| « poprzedni wątek | następny wątek » |
1. Data: 2003-01-18 19:53:23
Temat: [ot][dlugie] pocauj henryka... - bylo Siła naszego umysłu..."Łukasz Nawrocki" <l...@k...lm.pl> wrote in
news:b0bs15$pb7$1@news.onet.pl
---
Temat troszkę OT, ale podawanie go na p.s.religia raczej nie ma sensu
Jako nowy wątek bo dyskusja z panem Łukaszem od telekinezy się bardzo
ozwineła i można łatwo nie zauważyć tego postu, a dotyczy on już innego
tematu
---
> wiesz, to zaczyna być już nudne... to jak z tym paradoksem istnienia
> boga: jeśli wierzący nie może udowodnić jego istnienia, to niech nie
> wierzący udowodni jego nie istnienie... dlaje było tak: nie można
> udowodnić istnienia boga, bo go nie widać, ale boga nie widać dlatego,
> że on nie chce nam się pokazać...
Pocałuj Henryka w dupe.
Dlaczego? Jak to dlaczego! Bo tak czeba, śmiesz to podważać?
Był cały tekst o tym na www :)
http://szatanowskie-ladacznice.0-700.pl
(wbrew pozorom to nie jest żadna strona z dialerami ;)
Tego poranka ktoś zapukał do mych drzwi. Kiedy je otworzyłem, ujrzałem
zadbaną, ładnie ubraną parę ludzi. Mężczyzna odezwał się pierwszy:
- Cześć! Ja jestem Jan, a to Maria.
Maria: - Cześć! Przyszliśmy by zaprosić cię byś pocałował z nami dupę
Henryka.
Ja: - Przepraszam?! O czym wy mówicie? Kim jest Henryk, i dlaczego miałbym
chcieć całowac jego dupę?
Jan: - Jeśli pocałujesz Henryka w dupę, da ci on milion dolarów; a jeśli
nie, spierze cię na kwaśne jabłko.
Ja: - Co? Czy to jakieś wariackie rozruchy?
Jan: - Henryk jest miliarderem i filantropem. Henryk zbudowal to miasto.
Henryk posiada je całe. On moze zrobić wszystko co zechce, i chce ci akurat
dać milion dolarów, ale nie moze póki nie pocałujesz go w dupe.
Ja: - To zupełnie bez sensu. Dlaczego...
Maria: - Kim jesteś by podawać w watpliwość dar Henryka? Nie chcesz miliona
dolarów? Czy nie są one warte małego pocałunku w dupe?
Ja: - No cóż, może, jeśli to prawda, ale...
Jan: - A więc chodź pocałowac z nami dupe Henryka.
Ja: - Czy często ją całujecie?
Maria: O tak, cały czas...
Ja: - I dał wam już ten milion dolarów?
Jan: - No cóż, nie, nie mozna dostać pieniędzy póki nie wyjedzie sie z
miasta.
Ja: - A więc czemu jeszcze z niego nie wyjechaliście?
Maria: - Nie mozesz wyjechać póki Henryk ci nie pozwoli, albo on nie da ci
pieniędzy i stłucze na kwaśne jabłko.
Ja: - Czy znacie kogokolwiek kto pocałowal Henryka w dupę, wyjechał z
miasta i dostał milion dolarów?

### Przekazane dane
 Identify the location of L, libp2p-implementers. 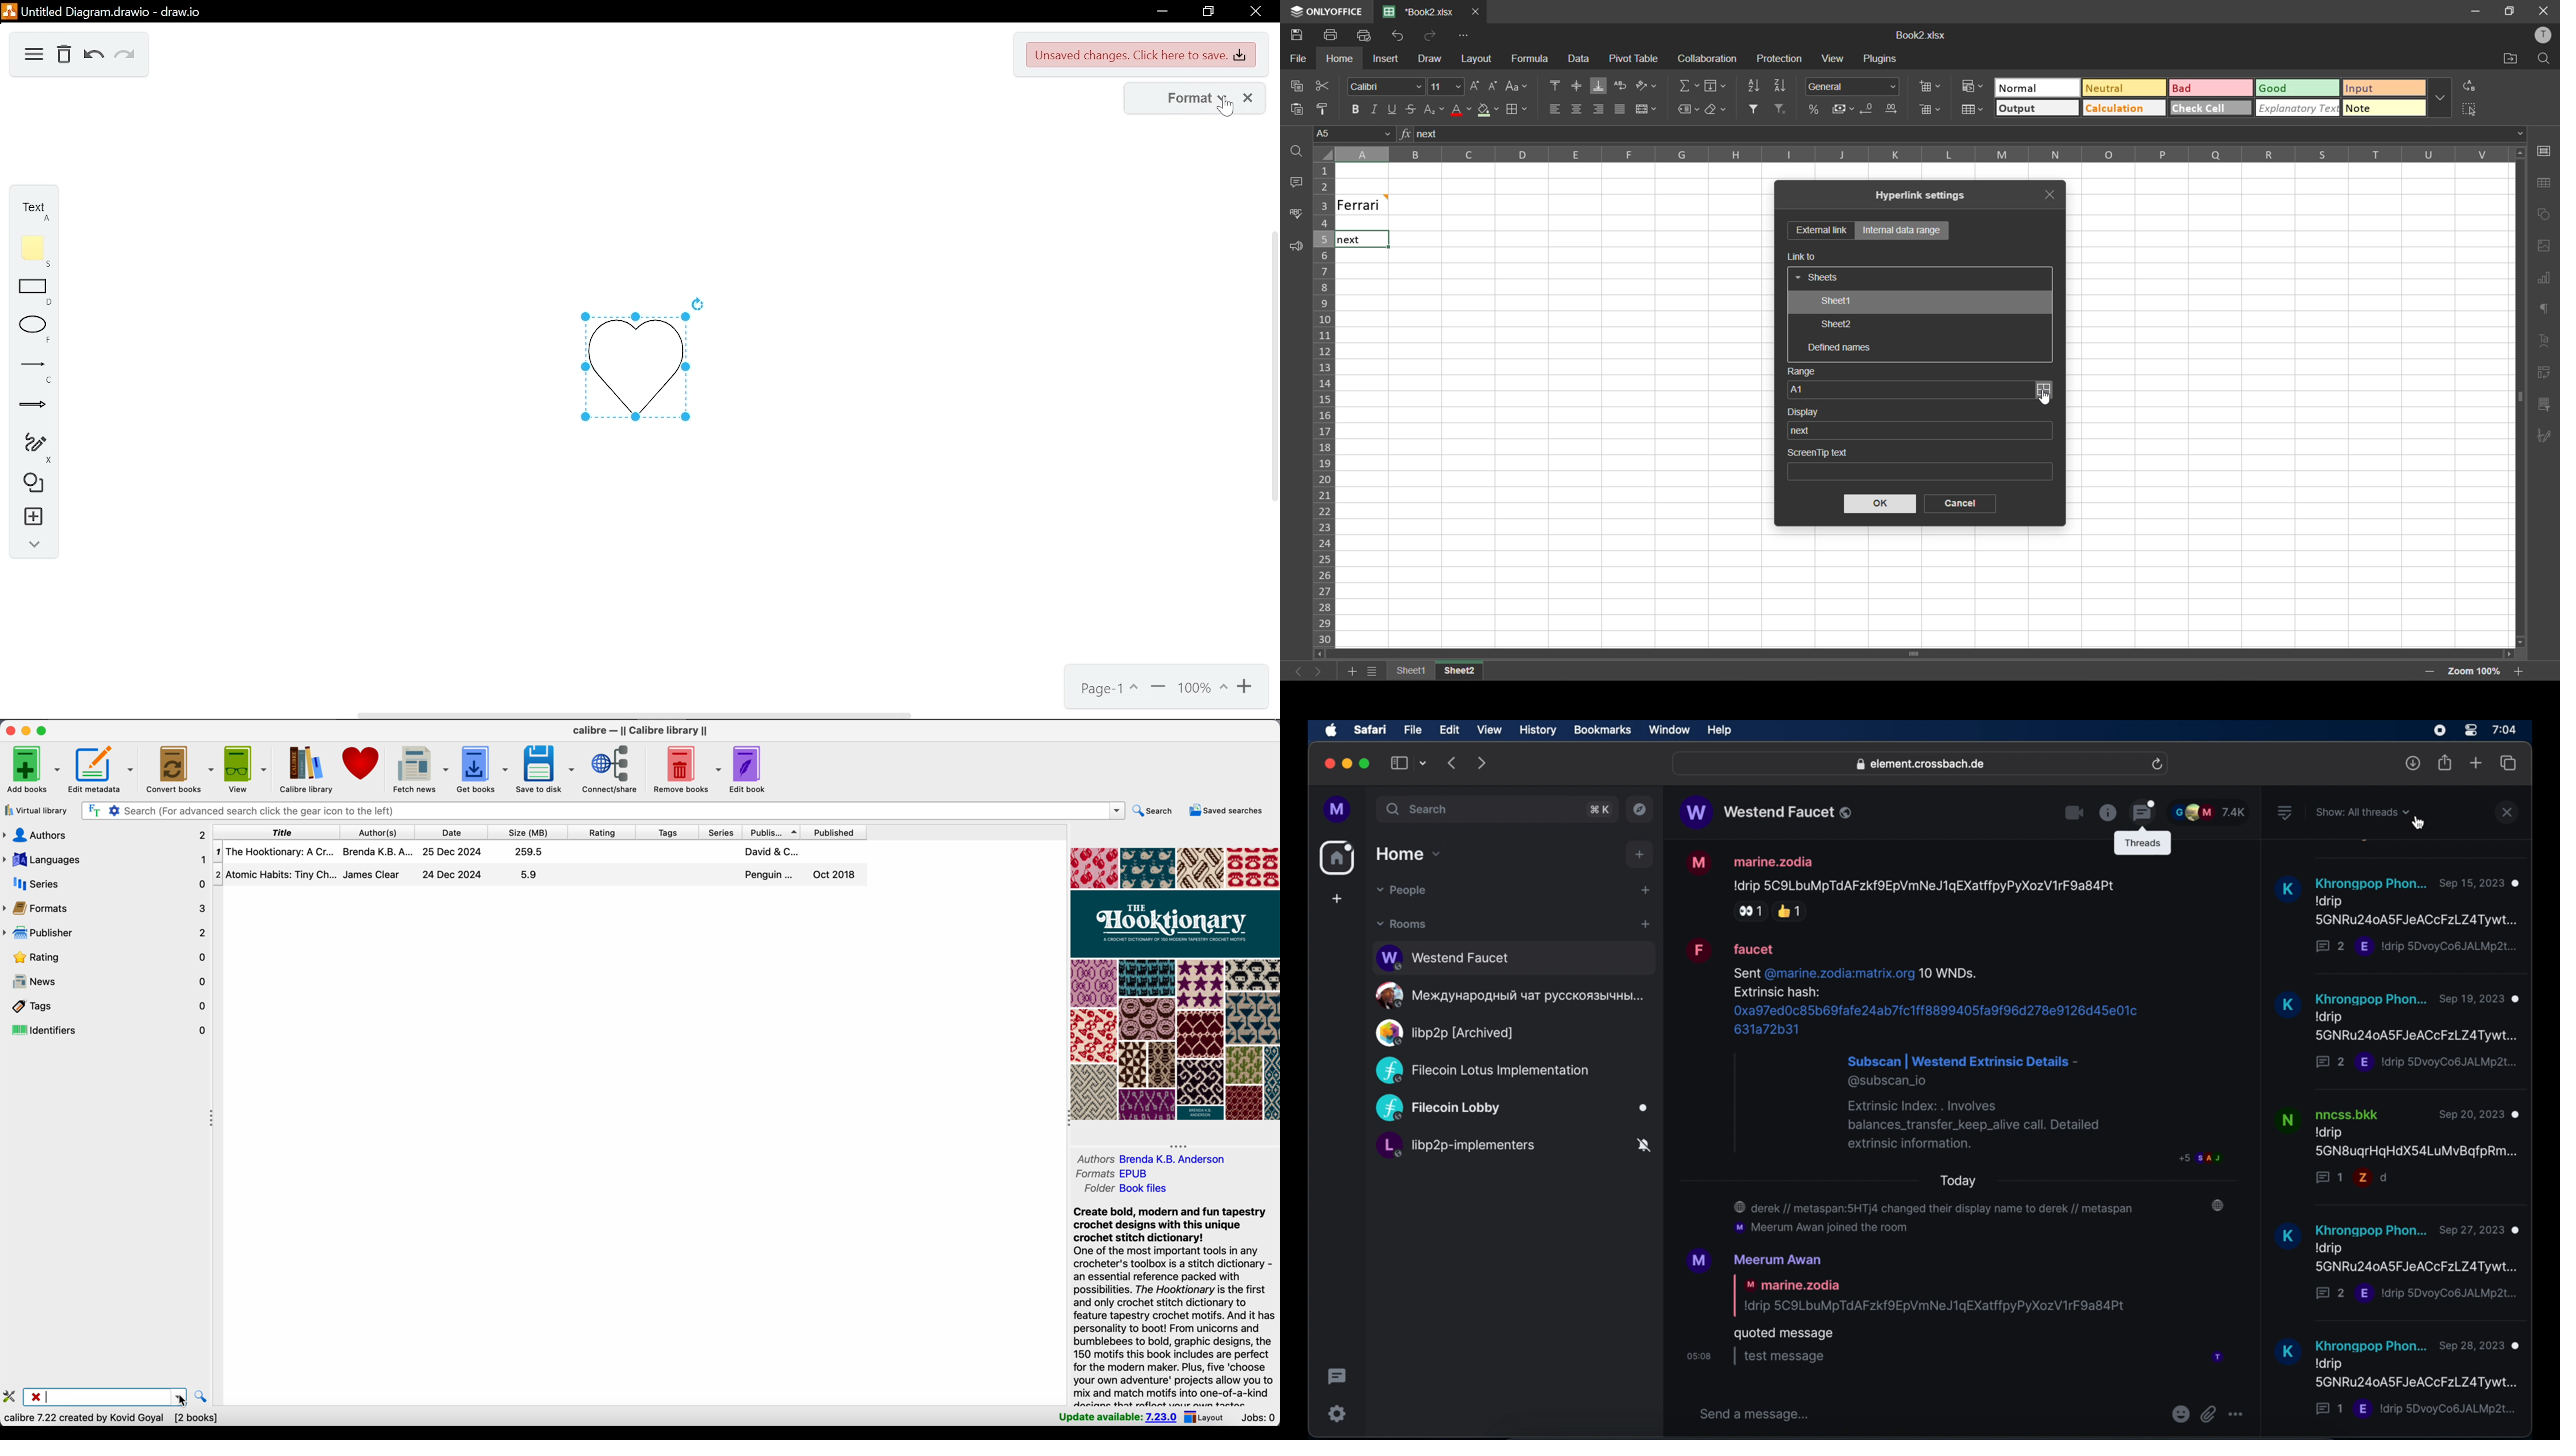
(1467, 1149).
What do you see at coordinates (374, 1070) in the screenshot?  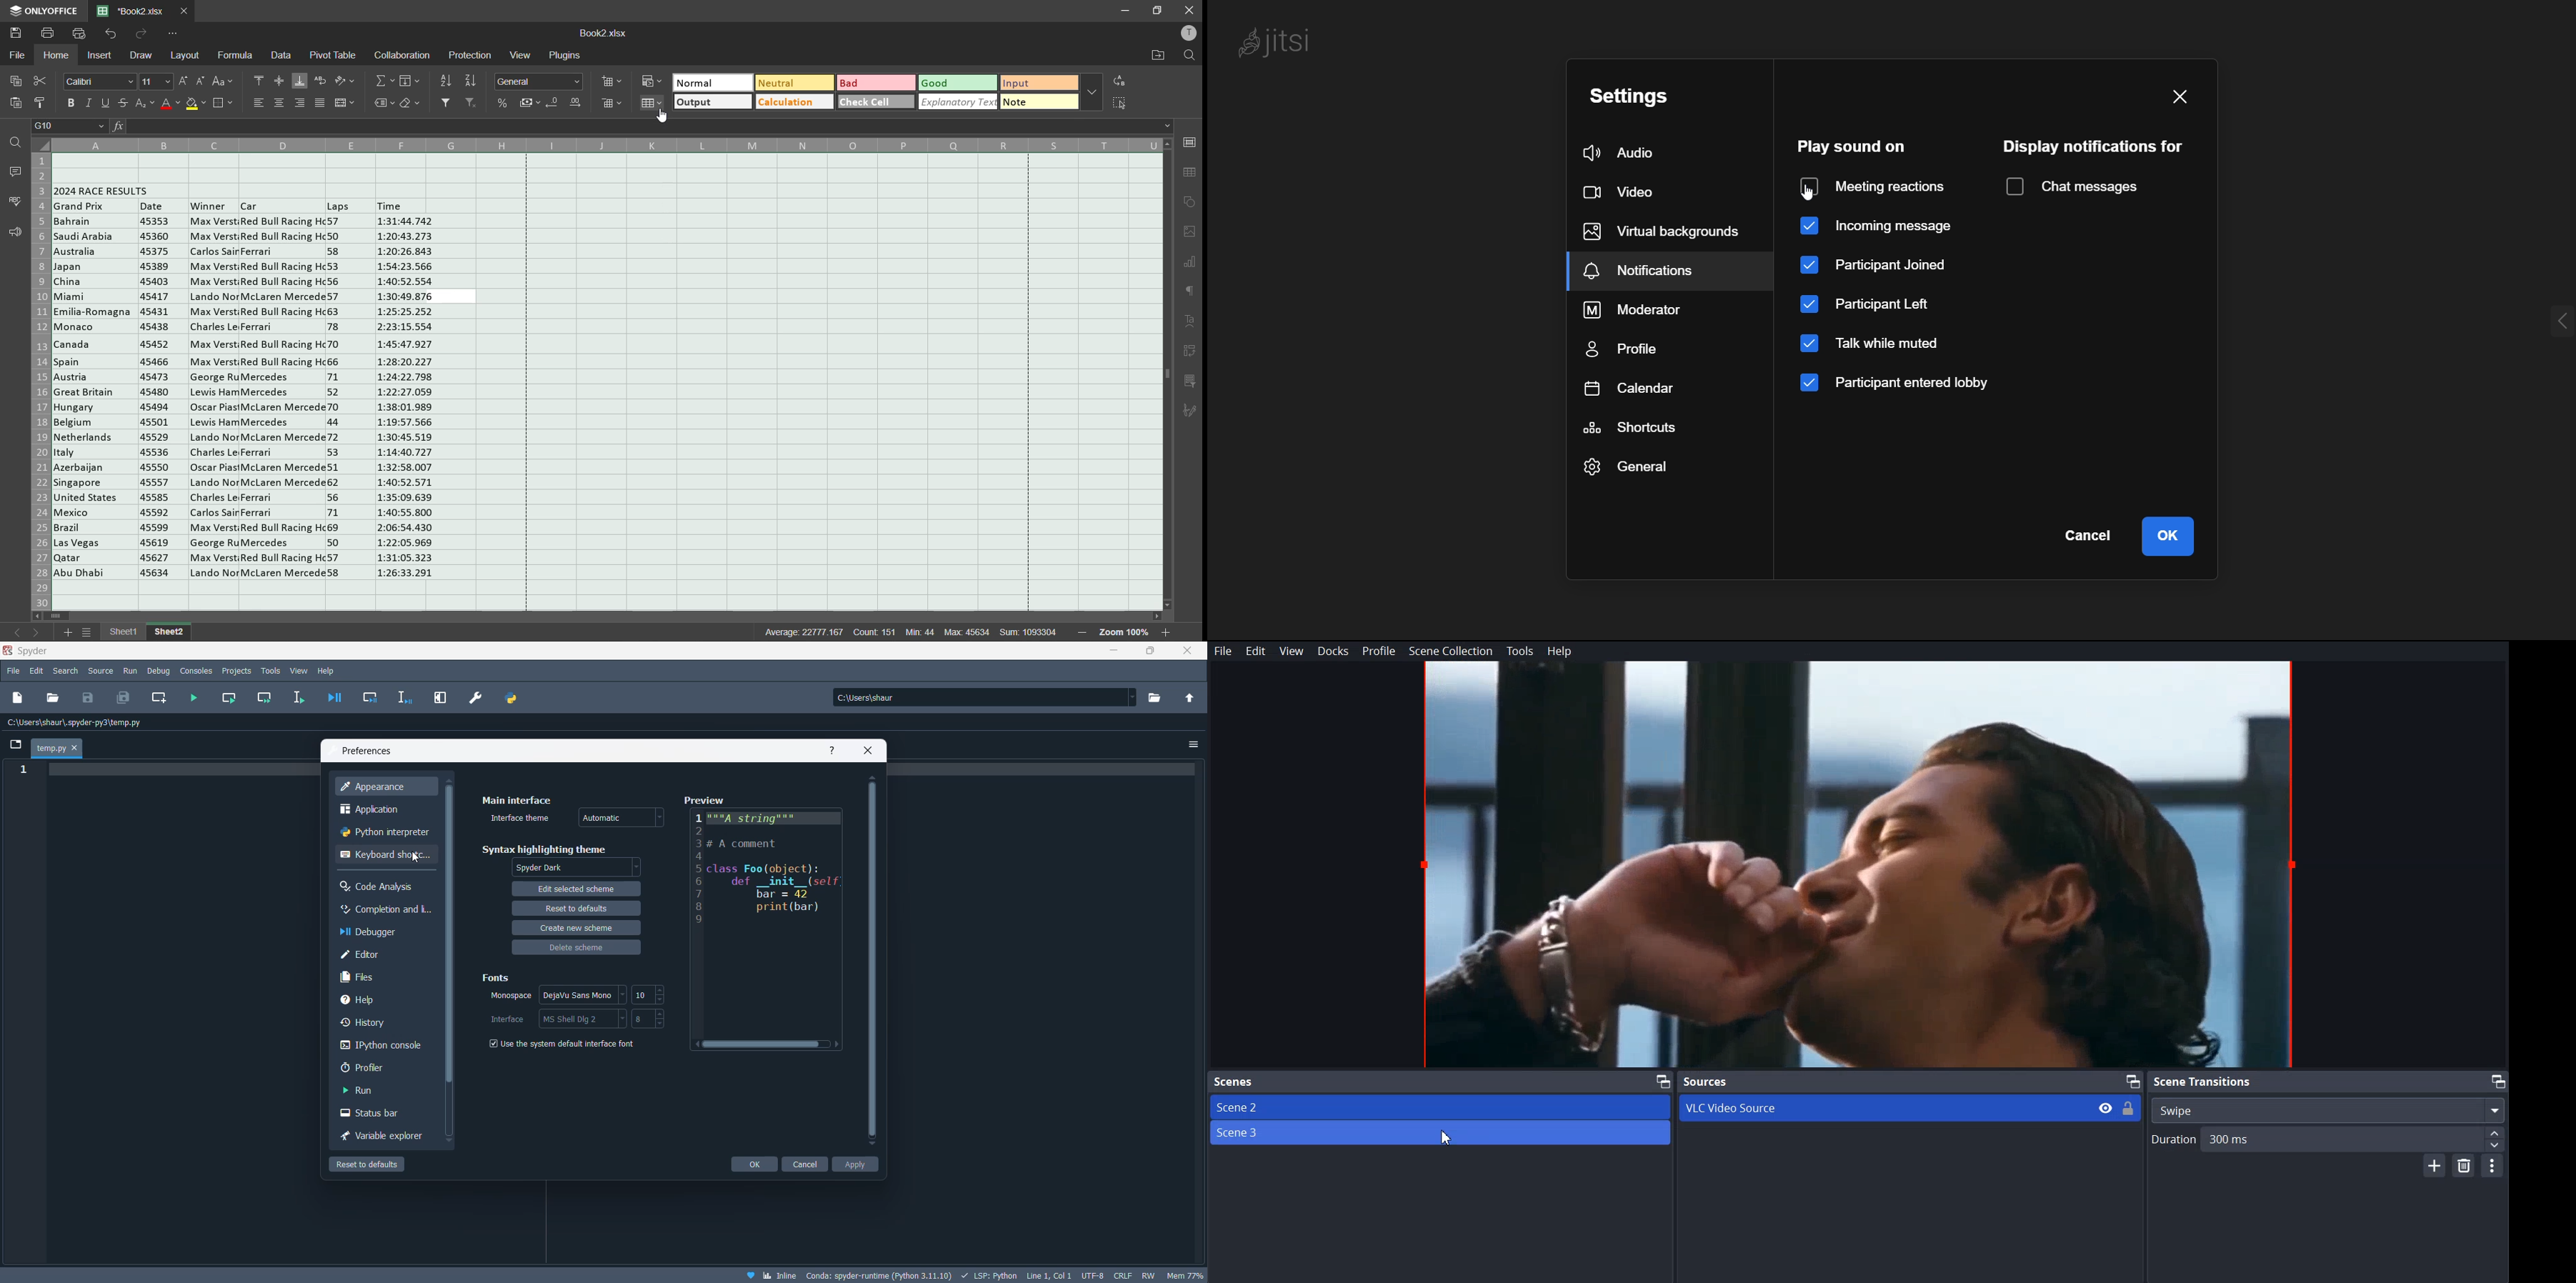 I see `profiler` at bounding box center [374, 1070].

### Zadania
(a) Proszę ocenić, czy poniższe stwierdzenia są zgodne z fragmentem dokumentu. Przy każdym należy odpowiedzieć „tak” lub „nie” i przytoczyć rozstrzygające słowa tekstu: (i) Jan twierdzi, że Henryk zbudował miasto; (ii) według Jana pieniądze można otrzymać bez wyjazdu z miasta; (iii) Maria deklaruje, że całują dupę Henryka rzadko.
(b) Proszę rozwinąć dalej rozmowę z Janem i Marią o Henryku, zachowując tę samą formę dialogu.

### Oczekiwane wyniki
(a)
(i) Tak: „Henryk zbudowal to miasto.”
(ii) Nie: „nie mozna dostać pieniędzy póki nie wyjedzie sie z miasta.”
(iii) Nie: „O tak, cały czas...”

(b)
Jan: - Moja matka całowala Go w dupe całe lata. Rok temu wyjechała, i
jestem pewien ze dostała pieniądze.
Ja: - Nie rozmawialeś z nią od tamtej pory?
Jan: - Oczywiscie ze nie, Henryk nie pozwala na to.
Ja: - Dlaczego więc sądzicie, że ktokolwiek dostaje pieniądze, skoro nigdy
z nikim takim nie rozmawialiście?
Maria: - No cóż, dostajesz troszke przed wyjazdem. Może bedzie to podwyżka,
może wygrasz coś na loterii, może po prostu znajdziesz dwudziestaka na
ulicy.
Ja: - A co to ma wspólnego z Henrykiem?
Jan: - Henryk ma pewne znajomości.
Ja: - Przykro mi, ale pachnie mi to jakimś monstrualnym oszustwem.
Jan: - Ale to przecież milion dolarów, czy możesz przepuścic taką szansę?
Poza tym, pamietaj że jeśli nie pocałujesz Henryka w dupę, zbije cię on na
kwaśne jabłko.
Ja: - Moze jeśli bym mogł zobaczyć Henryka, pogadać z nim, uzyskać więcej
bezpośrednich informacji...
Maria: - Nikt nie widział Henryka, nikt z nim jeszcze nie rozmawiał.
Ja: - A więc jak całujecie go w dupę?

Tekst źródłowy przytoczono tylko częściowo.